I have less programming expertise than these geniuses, and possible less cryptography expertise. But I can outdistance their collective chops on macro economics.

Wild Duck Analysis

It is exceedingly unlikely that any venture will create the next cryptocurrency by design, unless the new coin is directly tied to and sanctioned by a believable and uncontested legacy of Bitcoin prime. In effect, a new coin must be a fork of the original code or at least a proper heir with blood lines and public trust.

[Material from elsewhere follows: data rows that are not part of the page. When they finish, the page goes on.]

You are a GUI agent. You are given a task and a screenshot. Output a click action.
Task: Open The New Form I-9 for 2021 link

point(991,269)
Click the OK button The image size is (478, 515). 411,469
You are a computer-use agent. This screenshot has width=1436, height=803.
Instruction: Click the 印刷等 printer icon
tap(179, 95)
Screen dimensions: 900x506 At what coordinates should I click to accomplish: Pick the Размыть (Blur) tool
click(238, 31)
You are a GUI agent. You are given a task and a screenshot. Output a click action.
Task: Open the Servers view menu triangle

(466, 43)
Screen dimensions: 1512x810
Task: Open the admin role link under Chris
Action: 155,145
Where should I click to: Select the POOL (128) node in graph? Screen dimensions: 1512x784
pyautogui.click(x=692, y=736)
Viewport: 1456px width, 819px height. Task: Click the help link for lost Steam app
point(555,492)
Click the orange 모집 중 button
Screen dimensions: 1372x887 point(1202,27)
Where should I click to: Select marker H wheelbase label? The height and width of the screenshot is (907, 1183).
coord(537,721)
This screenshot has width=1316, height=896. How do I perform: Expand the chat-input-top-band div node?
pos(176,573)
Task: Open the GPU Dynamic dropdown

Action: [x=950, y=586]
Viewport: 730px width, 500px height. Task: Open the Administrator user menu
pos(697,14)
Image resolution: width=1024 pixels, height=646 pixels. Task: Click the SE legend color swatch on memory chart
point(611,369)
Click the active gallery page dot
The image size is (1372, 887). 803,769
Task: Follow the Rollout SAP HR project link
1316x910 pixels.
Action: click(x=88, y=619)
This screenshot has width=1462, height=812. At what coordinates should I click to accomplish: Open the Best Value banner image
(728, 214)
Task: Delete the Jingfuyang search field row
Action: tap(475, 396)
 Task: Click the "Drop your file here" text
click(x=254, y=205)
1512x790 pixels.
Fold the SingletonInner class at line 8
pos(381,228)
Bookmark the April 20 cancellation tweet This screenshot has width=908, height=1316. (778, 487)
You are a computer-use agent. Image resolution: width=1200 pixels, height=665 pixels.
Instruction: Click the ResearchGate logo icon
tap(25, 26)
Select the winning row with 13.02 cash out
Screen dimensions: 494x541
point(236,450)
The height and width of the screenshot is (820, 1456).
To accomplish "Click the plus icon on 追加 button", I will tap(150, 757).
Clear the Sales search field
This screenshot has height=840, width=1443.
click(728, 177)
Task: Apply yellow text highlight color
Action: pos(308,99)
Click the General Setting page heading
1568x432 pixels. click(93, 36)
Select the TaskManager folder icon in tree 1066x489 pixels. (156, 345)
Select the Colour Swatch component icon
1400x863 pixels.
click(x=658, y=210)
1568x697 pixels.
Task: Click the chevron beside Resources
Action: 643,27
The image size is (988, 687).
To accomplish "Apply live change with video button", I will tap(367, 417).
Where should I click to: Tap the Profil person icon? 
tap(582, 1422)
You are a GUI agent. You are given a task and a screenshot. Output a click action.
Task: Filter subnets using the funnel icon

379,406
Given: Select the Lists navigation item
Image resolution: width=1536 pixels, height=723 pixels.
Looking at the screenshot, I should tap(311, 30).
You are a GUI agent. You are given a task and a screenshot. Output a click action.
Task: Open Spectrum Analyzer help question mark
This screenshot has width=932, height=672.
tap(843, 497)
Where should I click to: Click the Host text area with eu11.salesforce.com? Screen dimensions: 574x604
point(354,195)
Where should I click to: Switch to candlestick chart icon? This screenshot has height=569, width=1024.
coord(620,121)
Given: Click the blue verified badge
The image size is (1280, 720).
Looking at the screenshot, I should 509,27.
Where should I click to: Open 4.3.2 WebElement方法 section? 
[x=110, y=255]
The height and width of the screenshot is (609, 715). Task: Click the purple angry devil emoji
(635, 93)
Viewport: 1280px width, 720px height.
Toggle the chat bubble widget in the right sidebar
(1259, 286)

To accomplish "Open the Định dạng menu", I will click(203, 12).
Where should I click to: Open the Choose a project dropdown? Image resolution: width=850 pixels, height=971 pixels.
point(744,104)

Ripple Labs and Stellar have a very bright team. I don’t doubt the need to improve on the Bitcoin protocol, perhaps even with a wholly new technical approach. But the string of failures in McCaleb’s background, the mystery surrounding the first 1.5 billion STRs, and the daffy distribution scheme with Facebook are almost deal killers. This needn’t be an epitaph. There is a path to righteousness…

Cryptocurrency is already hard for the public to understand and harder to accept. For this reason, an heir to Bitcoin needs five things to succeed:

  1. Direct ties to the ownership of all original BTC
  2. Sanctioned by top Bitcoin developers AND blessed by Satoshi in a signed email
  3. The coin must be ZERO growth. It must never fall prey to inflationary economics. It accommodates a growing base and users and transactions by slicing the pie thinner (or ‘mining’ from a capped pool)—never by creating coins out of thin air.
  4. Source code that is transparent, open and without proprietary interests.
  5. A unshakeable commitment to continued decentralization and p2p operation with no mandatory reporting of anything (identities, or anything about transaction beyond date, pseudo-anonymous wallet ID and amount). In short, there must be no authority and no requisite bookkeeping beyond the open and distributed block chain.

There you have it: Our unofficial CRYPSA manifesto of what it takes to dethrone Bitcoin. In short, a successful replacement must be no less than Bitcoin 2. It elevates Bitcoin to the status of emeritus, because it respects the equity of early adopters (and without watering down with ‘newly created shares’)—and it must provably disavow any potential for inflation or manipulation.

Ellery Davies is a founder and board member of CRYPSA. He is also chief editor at AWildDuck.com.